Stored items:

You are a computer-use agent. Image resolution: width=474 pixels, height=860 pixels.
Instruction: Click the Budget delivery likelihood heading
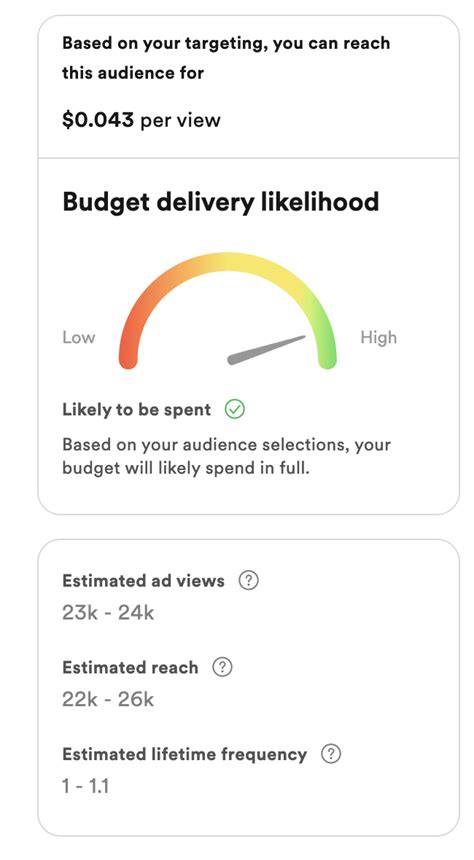tap(221, 202)
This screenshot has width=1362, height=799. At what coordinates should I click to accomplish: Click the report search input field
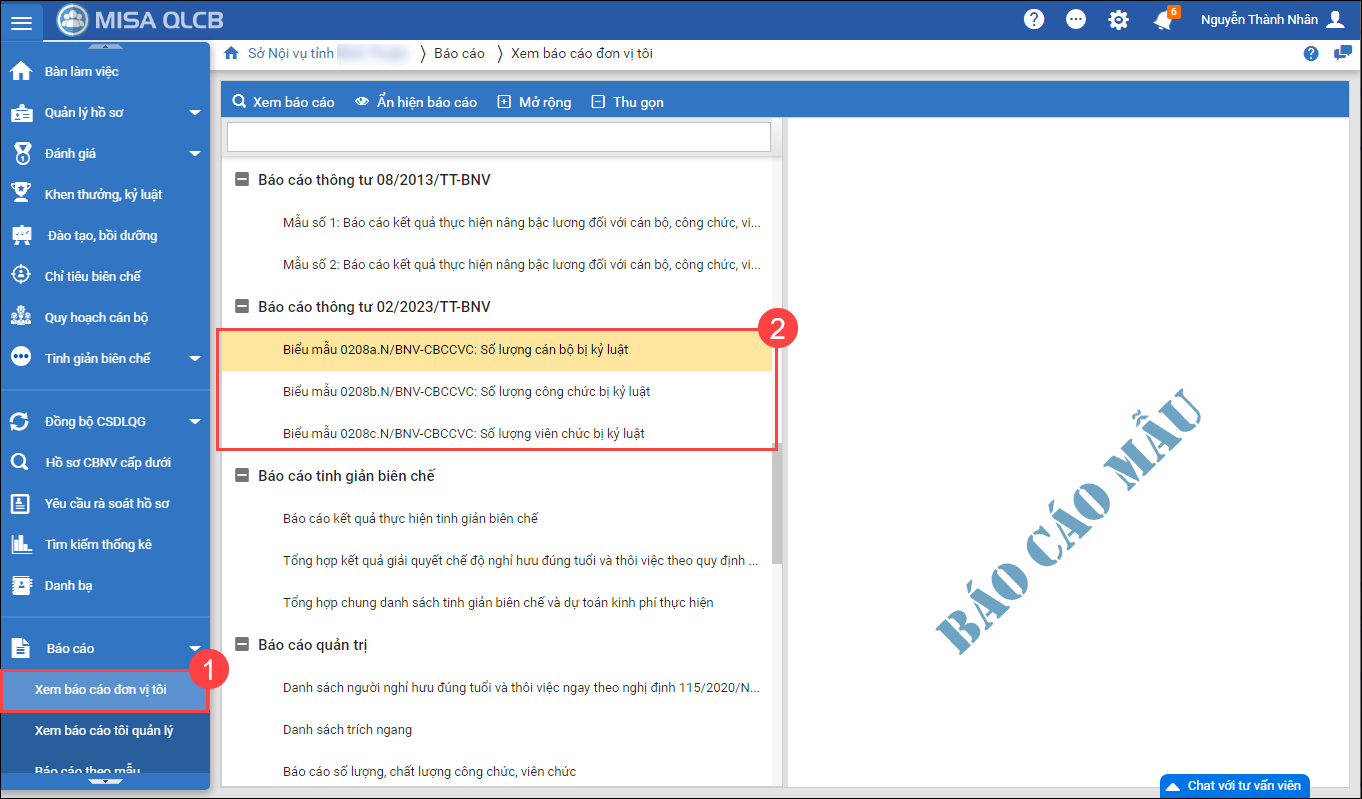coord(498,137)
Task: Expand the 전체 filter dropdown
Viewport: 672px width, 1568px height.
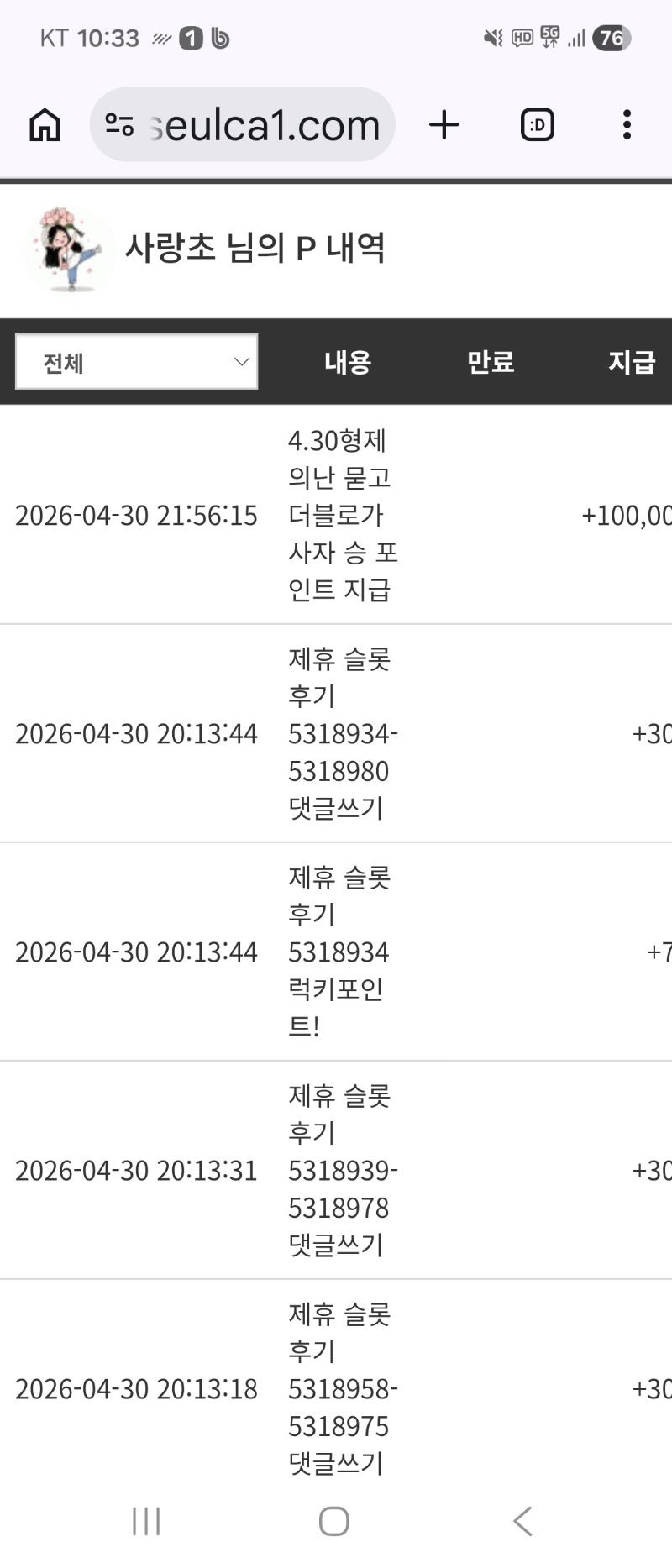Action: (x=136, y=362)
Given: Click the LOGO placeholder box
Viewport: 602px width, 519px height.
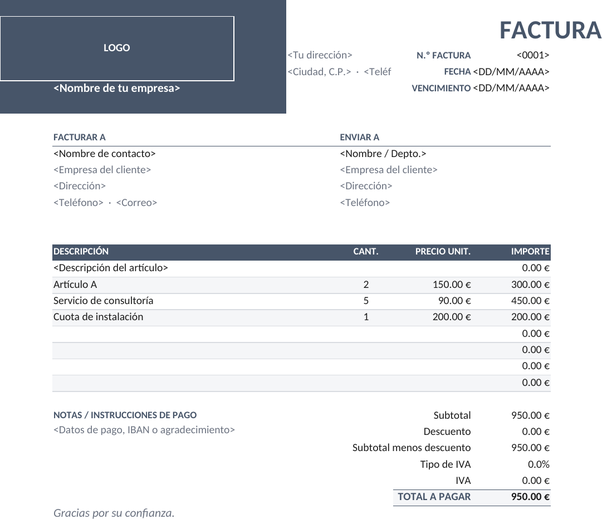Looking at the screenshot, I should click(117, 48).
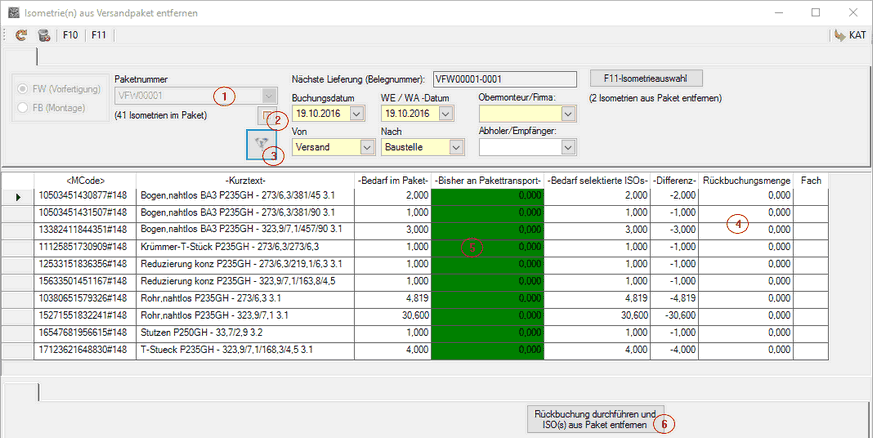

EXERCISE GOAL:
Write out the records exactly. Do not carry the pictures over.

RESPONSE FOR THIS EXERCISE:
You are a computer-use agent. Image resolution: width=474 pixels, height=860 pixels.
Instruction: Click the Budget delivery likelihood heading
tap(221, 202)
This screenshot has width=1362, height=799. At what coordinates should I click to accomplish: Click the report search input field
coord(498,137)
Task: Expand the 전체 filter dropdown
Viewport: 672px width, 1568px height.
Action: (x=136, y=362)
Given: Click the LOGO placeholder box
Viewport: 602px width, 519px height.
Looking at the screenshot, I should click(117, 48).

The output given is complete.